Explain the relevance of the Marxist approach in the context of globalization. (UPSC CSE Mains 2019 - Political Science and International Relations, Paper 2).
- Marxism is a relatively new approach to IR. In terms of basic assumptions, methodology and dealing with the issues, the Marxist approach presents a different and fascinating picture of world politics. Imperialism has been a keen area of interest for Marxists.
- Earlier Marxists have linked the origin and development of imperialism with the advancement of capitalism.
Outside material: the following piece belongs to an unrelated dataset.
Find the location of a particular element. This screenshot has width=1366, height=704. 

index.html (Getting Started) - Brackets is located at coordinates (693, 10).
However, based on the analysis of imperialism presented by Marxists after Lenin, it can be said that to have a proper understanding of the Marxist theory of imperialism, we necessarily need to go beyond Hobson and Lenin and include neo-Marxist and globalisation era Marxist account of imperialism.
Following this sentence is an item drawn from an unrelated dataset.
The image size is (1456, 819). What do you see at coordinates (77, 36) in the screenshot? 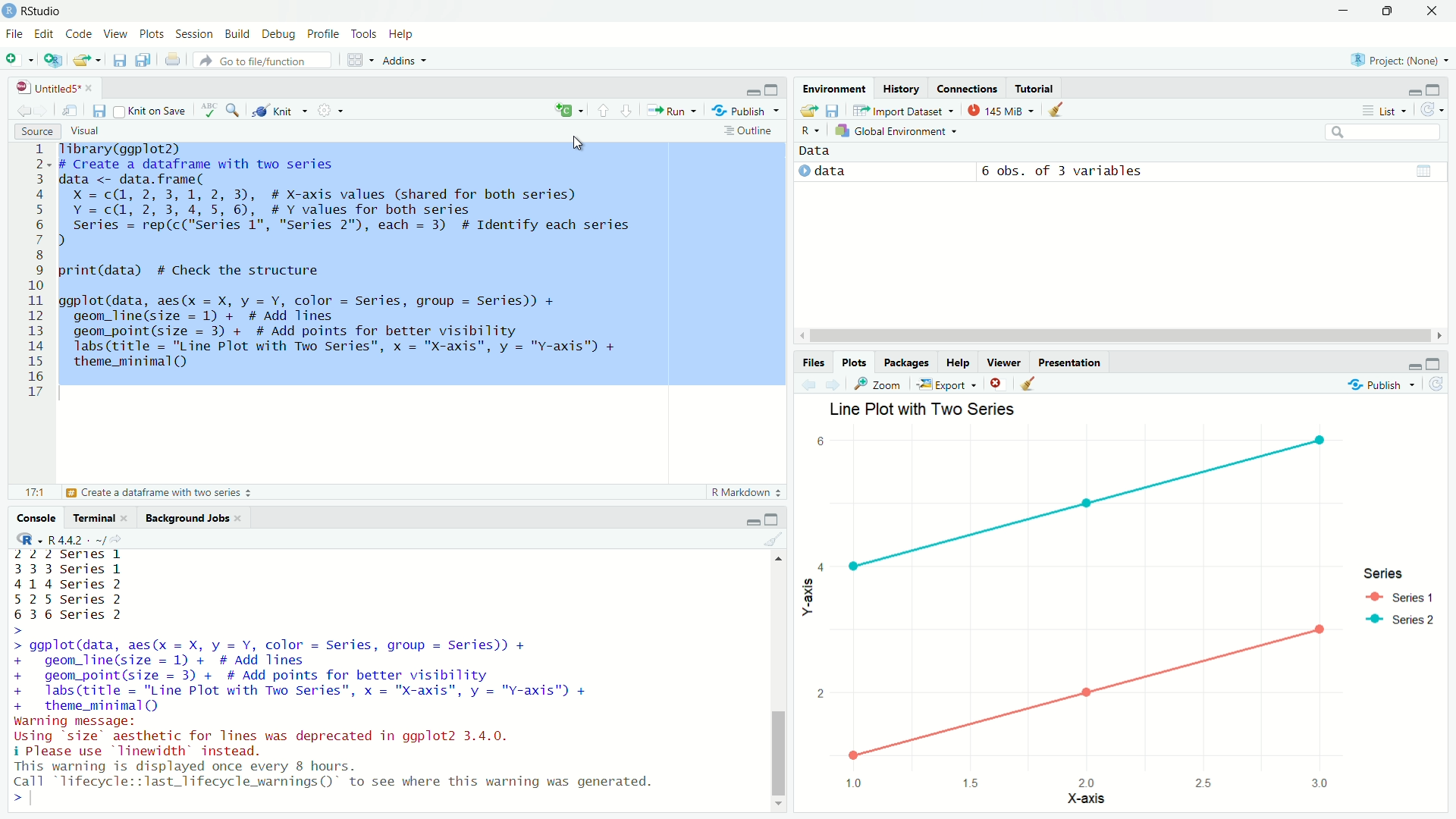
I see `Code` at bounding box center [77, 36].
- Taking inspiration from Marxism, three variants of neo-Marxism have significantly enhanced our understanding of world politics. The dependency theory explains how unfair terms of trade between developed and newly independent states lead to exploitation of post-colonial states by the developed capitalist states.
- The neo-Gramscian approach has splendidly shown how the powerful state establishes and maintain their hegemony and suggested the way to end it. Going a step further, the critical theory has underscored the need and way to end the exploitation of human being and realise their emancipation.
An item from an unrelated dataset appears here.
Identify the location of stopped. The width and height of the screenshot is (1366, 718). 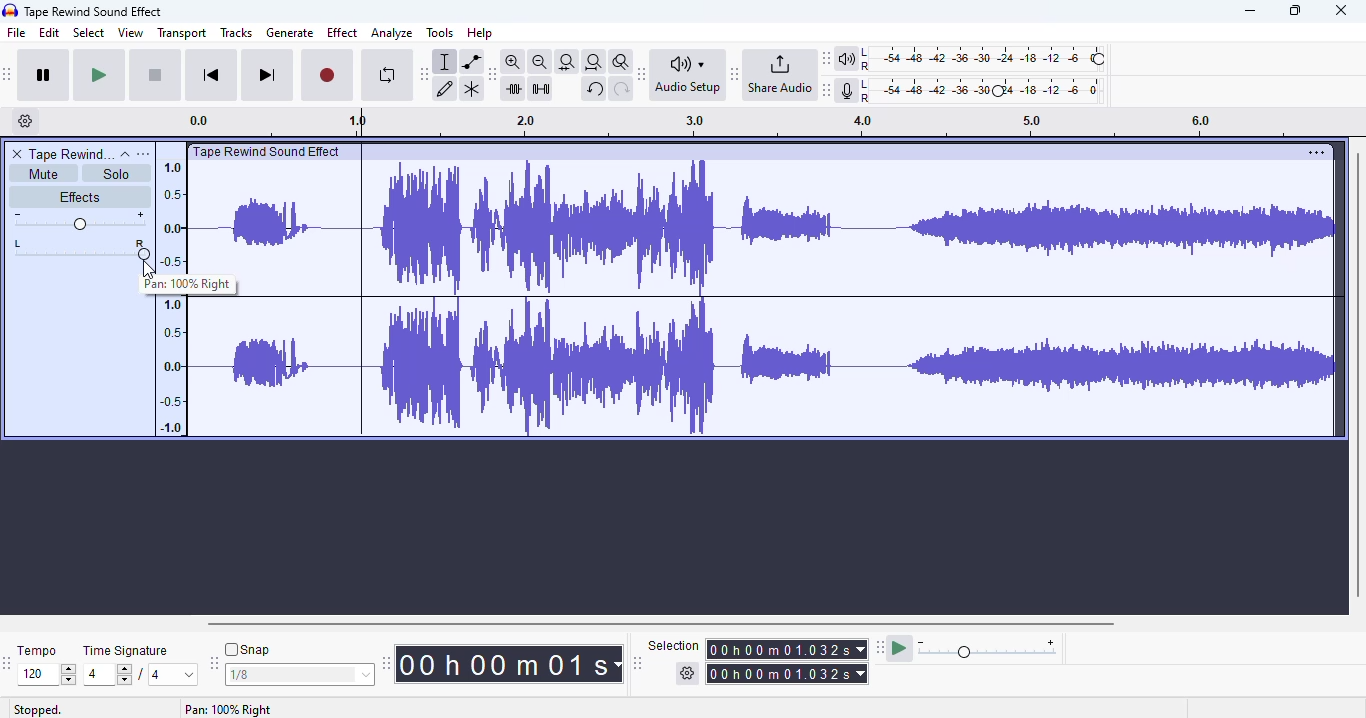
(38, 710).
- Despite its retreat after the economic crisis of 2008, there is no denying that globalization continues to be one of the central tendencies of capitalism’s law of motion. Indeed, exactly 150 years ago, Marx recognized the phenomenon now understood as globalization as the world market, although he did not use the former term, because it was coined about a century after his death. However, what Marx meant by ‘intercourse with foreign nations … the expeditions of adventurers, colonization … the extension of markets into a world market … a new phase of historical development’ in The German Ideology, co-authored with Friedrick Engels (1820–95), was nothing else than today’s globalization.
- According to the economist Joseph Stiglitz, “Countries find themselves in situations where they are having policies imposed on them”. He finds it similar to the 19th-century opium wars when the countries were told to open the economy by using military power.